Supplied passage –
Package 'mind'

Title: Multivariate Model Based Inference for Domains
Description: Allows users to produce estimates and MSE for multivariate variables using Linear Mixed Model. The package follows the approach of Datta, Day and Basawa (1999) <doi:10.1016/S0378-3758(98)00147-5>.
Authors: Michele D'Alo' [aut], Stefano Falorsi [aut], Andrea Fasulo [aut, cre]
Maintainer: Andrea Fasulo <[email protected]>
License: EUPL
Version: 1.1.0
Built: 2025-03-02 04:05:14 UTC
Source: https://github.com/cran/mind

Help Index


Benchmark for SAE

Description

Benchmarked values based on ratio adjustment of the SAE estimates

Usage

benchSAE(estim_sae,benchmark_area,area,name_dom,estimator,Nest)

Arguments

estim_sae

a data frame containing the arguments area, name_dom, estimator and Nest

benchmark_area

a data frame identifing the area to be benchmarked among with the benchmark value

area

character, identified the name of the area to be benchmarked

name_dom

character, identified the name of the domains

estimator

vector, contain the name of the estimates to be benchmarked

Nest

character, identified the name of the total population size for domain

Details

The benchSAE function allows (i) to benchmark more than one SAE estimates at times and (ii) to specified the broadarea to be benchmarked, from the national level to a more disaggregated level.

Value

benchSAE produces a data.frame with a column of domain indicator and set of columns (as specified in estimator) of benchmarked point predictions.

Author(s)

Developed by Michele D'Alò

References

Datta,G. S., Ghosh, M., Steorts, R. and Maples, J. (2010) Bayesian benchmarking with applications to small area estimation. Test, 20, 574–588.

Examples

# Load example data

data(data_s);data(univ)

tot<-aggregate(tot~dom+pro,univ,sum)
  
# One random effect at domain level


  formula<-as.formula(cbind(emp,unemp,inact)~(1|mun)+
                        factor(sexage)+factor(edu)+factor(fore))
  
# Drop from the universe data frame variables not referenced in the formula or in the broadarea

  univ_1<-univ[,-6]

# Estimate mind model benchmarking the unemployment variable

  example.1<-mind.unit(formula=formula,dom="dom",data=data_s,universe=univ_1,MSE=FALSE)
  SAEest<-example.1$EBLUP[,c(1,3)]
  SAEest<-merge(SAEest,tot)
  SAEest$unemp<-SAEest$unemp/SAEest$tot
  bench<-data.frame(pro=c(10,11),bb=c(0.27,0.31))
  
# Benchmark the unemployment point estimates
  
  SAEest_bench<-benchSAE(estim_sae=SAEest,
                          benchmark_area=bench,
                          area="pro",
                          name_dom="dom",
                          estimator="unemp",
                          Nest="tot")

Synthetic sample dataset for Multivatiate Linear Mixed Model

Description

Synthetic data frame containing a sample of 9962 individuals along with socio-economic indicators.

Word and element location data
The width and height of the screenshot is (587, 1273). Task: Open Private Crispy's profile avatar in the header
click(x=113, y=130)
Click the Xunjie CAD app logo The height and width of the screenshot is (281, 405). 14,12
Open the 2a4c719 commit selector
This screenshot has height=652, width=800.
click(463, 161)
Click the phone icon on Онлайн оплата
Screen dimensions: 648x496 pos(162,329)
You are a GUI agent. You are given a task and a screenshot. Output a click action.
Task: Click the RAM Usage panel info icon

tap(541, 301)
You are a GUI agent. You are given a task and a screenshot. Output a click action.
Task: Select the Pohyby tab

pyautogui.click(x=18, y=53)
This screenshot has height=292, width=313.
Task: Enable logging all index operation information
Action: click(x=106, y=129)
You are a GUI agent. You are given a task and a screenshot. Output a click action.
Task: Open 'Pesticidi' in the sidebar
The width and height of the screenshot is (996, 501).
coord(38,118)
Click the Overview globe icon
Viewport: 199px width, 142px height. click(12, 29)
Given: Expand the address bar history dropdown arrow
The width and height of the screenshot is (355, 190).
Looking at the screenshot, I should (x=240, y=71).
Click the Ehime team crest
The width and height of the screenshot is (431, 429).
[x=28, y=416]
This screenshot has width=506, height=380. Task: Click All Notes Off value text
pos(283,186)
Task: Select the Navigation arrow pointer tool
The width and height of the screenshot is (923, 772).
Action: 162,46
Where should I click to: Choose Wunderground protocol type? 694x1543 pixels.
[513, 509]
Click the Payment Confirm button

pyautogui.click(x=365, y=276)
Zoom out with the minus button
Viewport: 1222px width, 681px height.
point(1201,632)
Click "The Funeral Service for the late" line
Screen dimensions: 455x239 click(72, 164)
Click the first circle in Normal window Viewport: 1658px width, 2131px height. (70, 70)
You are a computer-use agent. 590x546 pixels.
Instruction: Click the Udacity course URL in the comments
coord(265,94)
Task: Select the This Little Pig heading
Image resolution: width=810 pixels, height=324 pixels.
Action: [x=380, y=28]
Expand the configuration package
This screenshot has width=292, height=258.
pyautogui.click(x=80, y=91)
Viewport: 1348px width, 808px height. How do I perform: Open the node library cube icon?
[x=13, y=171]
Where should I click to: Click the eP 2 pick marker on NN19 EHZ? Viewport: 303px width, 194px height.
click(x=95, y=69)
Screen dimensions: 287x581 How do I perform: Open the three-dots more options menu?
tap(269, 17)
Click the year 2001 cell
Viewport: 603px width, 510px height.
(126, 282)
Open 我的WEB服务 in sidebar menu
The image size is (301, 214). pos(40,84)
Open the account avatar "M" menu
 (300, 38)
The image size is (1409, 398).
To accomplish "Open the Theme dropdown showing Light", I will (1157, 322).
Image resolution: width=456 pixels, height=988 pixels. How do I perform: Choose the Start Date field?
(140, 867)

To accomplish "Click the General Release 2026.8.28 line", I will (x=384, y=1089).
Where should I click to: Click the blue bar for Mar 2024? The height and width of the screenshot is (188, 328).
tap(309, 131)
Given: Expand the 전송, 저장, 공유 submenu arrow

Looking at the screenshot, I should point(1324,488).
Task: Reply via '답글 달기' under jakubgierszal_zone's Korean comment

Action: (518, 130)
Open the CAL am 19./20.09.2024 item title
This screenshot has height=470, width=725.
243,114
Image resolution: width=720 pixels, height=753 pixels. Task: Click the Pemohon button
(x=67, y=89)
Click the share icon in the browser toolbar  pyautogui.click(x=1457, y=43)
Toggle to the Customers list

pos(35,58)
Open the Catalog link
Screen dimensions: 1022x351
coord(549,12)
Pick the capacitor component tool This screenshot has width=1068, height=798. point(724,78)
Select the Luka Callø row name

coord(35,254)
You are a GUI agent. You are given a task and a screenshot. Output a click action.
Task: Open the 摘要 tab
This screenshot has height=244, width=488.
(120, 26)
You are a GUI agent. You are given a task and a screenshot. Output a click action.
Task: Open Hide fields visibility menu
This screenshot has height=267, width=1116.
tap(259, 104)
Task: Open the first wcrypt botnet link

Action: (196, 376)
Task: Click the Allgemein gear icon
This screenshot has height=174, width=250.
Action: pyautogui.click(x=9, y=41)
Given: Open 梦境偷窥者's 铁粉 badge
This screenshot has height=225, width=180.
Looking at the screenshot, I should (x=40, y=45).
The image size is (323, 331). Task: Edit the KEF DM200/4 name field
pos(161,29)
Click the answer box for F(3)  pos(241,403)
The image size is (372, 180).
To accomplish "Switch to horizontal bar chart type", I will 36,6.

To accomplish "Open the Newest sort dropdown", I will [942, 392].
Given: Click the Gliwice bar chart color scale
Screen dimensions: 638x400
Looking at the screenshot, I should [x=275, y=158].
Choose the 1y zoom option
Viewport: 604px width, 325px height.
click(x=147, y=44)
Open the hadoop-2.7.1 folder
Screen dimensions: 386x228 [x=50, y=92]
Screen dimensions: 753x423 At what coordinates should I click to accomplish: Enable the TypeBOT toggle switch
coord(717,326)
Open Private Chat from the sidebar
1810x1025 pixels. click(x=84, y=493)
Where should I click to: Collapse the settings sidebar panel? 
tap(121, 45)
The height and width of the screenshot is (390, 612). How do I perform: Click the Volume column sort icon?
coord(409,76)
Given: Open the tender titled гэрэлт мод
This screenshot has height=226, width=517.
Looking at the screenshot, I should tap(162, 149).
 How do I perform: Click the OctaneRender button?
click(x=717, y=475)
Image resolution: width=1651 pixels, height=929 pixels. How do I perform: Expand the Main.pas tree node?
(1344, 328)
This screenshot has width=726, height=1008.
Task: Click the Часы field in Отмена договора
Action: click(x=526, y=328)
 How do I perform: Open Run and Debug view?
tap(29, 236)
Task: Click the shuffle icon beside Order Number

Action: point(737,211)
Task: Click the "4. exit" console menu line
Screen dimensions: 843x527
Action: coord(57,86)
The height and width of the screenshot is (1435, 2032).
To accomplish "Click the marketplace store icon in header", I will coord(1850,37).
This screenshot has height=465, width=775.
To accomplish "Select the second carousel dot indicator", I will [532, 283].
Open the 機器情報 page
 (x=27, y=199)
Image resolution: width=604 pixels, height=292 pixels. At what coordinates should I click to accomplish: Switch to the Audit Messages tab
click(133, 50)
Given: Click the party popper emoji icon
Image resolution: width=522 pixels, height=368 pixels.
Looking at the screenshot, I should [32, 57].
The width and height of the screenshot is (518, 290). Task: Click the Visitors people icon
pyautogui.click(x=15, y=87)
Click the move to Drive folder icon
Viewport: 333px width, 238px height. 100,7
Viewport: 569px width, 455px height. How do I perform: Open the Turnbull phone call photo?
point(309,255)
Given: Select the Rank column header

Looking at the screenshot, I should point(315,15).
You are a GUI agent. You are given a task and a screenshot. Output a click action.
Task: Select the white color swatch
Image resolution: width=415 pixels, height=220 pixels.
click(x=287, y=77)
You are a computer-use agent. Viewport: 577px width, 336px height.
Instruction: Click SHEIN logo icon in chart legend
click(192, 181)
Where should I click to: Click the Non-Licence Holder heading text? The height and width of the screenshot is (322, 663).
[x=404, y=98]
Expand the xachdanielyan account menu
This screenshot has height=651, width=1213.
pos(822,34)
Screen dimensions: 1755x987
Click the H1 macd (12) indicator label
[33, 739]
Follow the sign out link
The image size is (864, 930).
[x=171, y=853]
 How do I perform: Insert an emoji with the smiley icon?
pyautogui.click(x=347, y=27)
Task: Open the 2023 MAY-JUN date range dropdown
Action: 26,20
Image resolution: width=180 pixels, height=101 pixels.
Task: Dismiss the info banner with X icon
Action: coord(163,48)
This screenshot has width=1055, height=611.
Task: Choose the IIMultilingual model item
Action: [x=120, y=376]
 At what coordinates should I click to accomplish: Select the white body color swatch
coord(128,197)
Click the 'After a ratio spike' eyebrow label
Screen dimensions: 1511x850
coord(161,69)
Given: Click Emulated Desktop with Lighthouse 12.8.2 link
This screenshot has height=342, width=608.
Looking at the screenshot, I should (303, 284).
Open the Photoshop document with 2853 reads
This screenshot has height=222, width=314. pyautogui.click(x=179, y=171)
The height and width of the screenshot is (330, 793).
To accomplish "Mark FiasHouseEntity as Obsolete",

Task to carry out – Extract the stretch of the mind package documentation above from "formula<-as.formula(cbind(emp,unemp,inact)~(1|mun)+" through "SAEest<-merge(SAEest,tot)", word for word.

Result of the exercise –
formula<-as.formula(cbind(emp,unemp,inact)~(1|mun)+
                        factor(sexage)+factor(edu)+factor(fore))
  
# Drop from the universe data frame variables not referenced in the formula or in the broadarea

  univ_1<-univ[,-6]

# Estimate mind model benchmarking the unemployment variable

  example.1<-mind.unit(formula=formula,dom="dom",data=data_s,universe=univ_1,MSE=FALSE)
  SAEest<-example.1$EBLUP[,c(1,3)]
  SAEest<-merge(SAEest,tot)